Graduate assistants don't make much money as it is, but if the current bill being passed around Congress passes, the lowest-paid people on any coaching staff stand to bring home even less.
The current bill that passed through the House of Representatives changes the existing tax law to call for all graduate assistants -- whether they be in football, the music department, the engineering department, etc. -- to pay taxes on the tuition reimbursement they receive from their schools in addition to the taxes paid on their stipends.
Let's look at a hypothetical example. Presently, a grad assistant paid a $30,000 stipend reportedly pays around $2,000 a year in taxes upon that stipend. Under the new bill -- which President Trump is calling the Cuts and Jobs Act -- a $50,000 tuition reimbursement would be treated as income, bringing the GA's total tax bill to approximately $8,000, all of which would have to be paid from the $30,000 stipend since that's the only cash the GA would actually receive.
Now, a few disclaimers:
- These are just estimates and hypotheticals. Your actual tax may vary, depending on if you're married, have children or any other number of possible variables.

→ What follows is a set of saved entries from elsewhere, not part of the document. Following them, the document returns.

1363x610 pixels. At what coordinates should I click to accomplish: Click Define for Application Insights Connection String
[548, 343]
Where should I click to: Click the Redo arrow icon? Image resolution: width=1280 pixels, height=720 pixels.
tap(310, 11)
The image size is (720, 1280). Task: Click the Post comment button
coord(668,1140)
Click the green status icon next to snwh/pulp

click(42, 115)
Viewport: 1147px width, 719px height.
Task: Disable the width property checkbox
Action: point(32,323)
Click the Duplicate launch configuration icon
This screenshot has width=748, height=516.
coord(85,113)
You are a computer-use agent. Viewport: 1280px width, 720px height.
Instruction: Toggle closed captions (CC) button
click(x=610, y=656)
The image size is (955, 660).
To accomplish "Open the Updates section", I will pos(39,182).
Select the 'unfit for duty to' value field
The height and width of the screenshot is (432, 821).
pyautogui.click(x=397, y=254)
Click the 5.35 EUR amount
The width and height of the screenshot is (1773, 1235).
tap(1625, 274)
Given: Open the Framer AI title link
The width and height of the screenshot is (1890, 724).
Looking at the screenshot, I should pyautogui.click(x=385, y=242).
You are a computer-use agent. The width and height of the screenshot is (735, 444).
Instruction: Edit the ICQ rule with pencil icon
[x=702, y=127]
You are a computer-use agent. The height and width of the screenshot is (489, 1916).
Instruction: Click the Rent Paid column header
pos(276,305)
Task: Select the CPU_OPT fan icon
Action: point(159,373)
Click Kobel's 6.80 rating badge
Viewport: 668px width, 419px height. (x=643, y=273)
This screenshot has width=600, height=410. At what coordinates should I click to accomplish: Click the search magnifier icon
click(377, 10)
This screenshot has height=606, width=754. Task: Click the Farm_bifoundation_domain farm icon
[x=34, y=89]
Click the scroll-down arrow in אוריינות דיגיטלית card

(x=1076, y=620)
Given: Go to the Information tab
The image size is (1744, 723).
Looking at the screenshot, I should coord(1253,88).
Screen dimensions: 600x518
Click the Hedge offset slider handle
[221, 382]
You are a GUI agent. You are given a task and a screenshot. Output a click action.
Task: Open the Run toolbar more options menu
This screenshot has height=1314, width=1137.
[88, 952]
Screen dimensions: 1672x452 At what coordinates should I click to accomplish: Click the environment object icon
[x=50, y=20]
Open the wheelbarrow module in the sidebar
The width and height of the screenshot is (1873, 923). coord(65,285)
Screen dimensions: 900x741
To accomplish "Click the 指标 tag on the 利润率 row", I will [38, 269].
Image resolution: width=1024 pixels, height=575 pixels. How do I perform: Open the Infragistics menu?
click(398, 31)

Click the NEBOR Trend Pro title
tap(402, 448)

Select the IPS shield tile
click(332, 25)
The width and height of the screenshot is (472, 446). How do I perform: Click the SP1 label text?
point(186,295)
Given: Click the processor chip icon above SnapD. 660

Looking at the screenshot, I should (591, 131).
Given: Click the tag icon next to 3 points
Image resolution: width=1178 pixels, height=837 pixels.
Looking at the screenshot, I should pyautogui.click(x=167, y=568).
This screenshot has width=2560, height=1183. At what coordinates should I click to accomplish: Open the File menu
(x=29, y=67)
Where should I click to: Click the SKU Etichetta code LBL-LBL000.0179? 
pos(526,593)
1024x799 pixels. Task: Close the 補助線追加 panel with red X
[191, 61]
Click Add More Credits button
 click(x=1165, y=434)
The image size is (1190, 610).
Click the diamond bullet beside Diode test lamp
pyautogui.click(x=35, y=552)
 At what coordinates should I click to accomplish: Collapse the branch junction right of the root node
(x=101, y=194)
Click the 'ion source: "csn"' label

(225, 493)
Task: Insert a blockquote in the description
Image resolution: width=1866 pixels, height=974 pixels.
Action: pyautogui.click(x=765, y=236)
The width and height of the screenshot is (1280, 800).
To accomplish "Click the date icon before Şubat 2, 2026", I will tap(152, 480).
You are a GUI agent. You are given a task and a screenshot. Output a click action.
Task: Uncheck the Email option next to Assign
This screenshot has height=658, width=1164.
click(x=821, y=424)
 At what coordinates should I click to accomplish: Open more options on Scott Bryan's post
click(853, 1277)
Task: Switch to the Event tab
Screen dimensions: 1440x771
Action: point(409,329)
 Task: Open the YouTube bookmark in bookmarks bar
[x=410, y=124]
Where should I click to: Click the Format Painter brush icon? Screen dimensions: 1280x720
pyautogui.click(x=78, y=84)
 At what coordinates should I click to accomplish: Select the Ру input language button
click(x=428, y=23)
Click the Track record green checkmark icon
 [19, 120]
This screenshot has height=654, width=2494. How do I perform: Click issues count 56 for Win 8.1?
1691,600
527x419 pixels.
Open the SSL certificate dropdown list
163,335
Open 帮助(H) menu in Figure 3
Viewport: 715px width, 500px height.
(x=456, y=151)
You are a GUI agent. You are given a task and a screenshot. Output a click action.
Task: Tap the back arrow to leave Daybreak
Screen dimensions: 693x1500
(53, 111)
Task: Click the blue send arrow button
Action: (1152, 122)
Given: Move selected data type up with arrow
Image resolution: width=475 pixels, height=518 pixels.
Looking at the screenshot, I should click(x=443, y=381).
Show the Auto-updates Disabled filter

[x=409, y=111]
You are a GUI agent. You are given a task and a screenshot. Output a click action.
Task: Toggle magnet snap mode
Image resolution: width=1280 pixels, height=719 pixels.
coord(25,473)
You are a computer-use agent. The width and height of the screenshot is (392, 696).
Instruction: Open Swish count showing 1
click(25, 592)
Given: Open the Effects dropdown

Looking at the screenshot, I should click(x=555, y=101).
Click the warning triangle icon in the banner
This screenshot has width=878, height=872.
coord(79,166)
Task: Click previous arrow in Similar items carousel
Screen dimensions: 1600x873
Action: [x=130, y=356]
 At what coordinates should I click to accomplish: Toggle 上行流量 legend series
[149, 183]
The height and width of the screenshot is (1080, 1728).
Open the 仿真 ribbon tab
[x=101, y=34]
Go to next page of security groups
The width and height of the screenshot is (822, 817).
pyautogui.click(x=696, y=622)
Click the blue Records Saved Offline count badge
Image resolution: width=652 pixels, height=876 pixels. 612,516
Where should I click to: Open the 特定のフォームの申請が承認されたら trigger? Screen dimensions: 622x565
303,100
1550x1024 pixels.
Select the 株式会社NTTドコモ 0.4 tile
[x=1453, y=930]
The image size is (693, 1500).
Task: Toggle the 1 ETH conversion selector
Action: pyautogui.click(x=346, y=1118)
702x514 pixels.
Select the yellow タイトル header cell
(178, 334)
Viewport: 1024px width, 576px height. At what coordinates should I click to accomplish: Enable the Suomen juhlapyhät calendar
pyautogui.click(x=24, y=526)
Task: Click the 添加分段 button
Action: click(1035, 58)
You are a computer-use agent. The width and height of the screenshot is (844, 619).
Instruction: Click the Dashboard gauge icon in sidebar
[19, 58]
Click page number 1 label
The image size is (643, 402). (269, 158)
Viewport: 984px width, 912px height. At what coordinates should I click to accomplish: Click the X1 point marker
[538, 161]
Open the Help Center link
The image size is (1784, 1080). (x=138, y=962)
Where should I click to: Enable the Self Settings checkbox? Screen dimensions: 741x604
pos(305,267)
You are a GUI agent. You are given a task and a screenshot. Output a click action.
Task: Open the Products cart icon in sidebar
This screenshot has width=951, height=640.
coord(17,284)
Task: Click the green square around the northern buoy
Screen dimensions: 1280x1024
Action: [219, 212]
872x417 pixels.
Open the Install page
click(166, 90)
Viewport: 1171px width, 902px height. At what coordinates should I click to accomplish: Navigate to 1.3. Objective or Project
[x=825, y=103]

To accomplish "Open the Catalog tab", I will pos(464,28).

- This is far from final. The House bill has passed, but the Senate's has not. Assuming the Senate can pass its version of the bill -- and that's not a guarantee -- those two still have to be reconciled before the President can sign the Cuts and Jobs Act into law. This provision could be dropped at any point during that process. (Thank you, Schoolhouse Rock.)
- Even if the bill does pass as written, it won't mean the end of GA programs across college football. Athletics departments could adjust by paying a higher stipend to cover the increased tax bill.
- We haven't read the actual bill, just summaries of it from a number of different sources, which you should, too. Please don't take anything you read on tax law from a football website as gospel.
The Senate is currently posturing and negotiating to get its version passed, and no date on a vote has been set at this time. Until it passes, there is no set date as to when this will become law, but it's definitely something to keep in mind moving forward.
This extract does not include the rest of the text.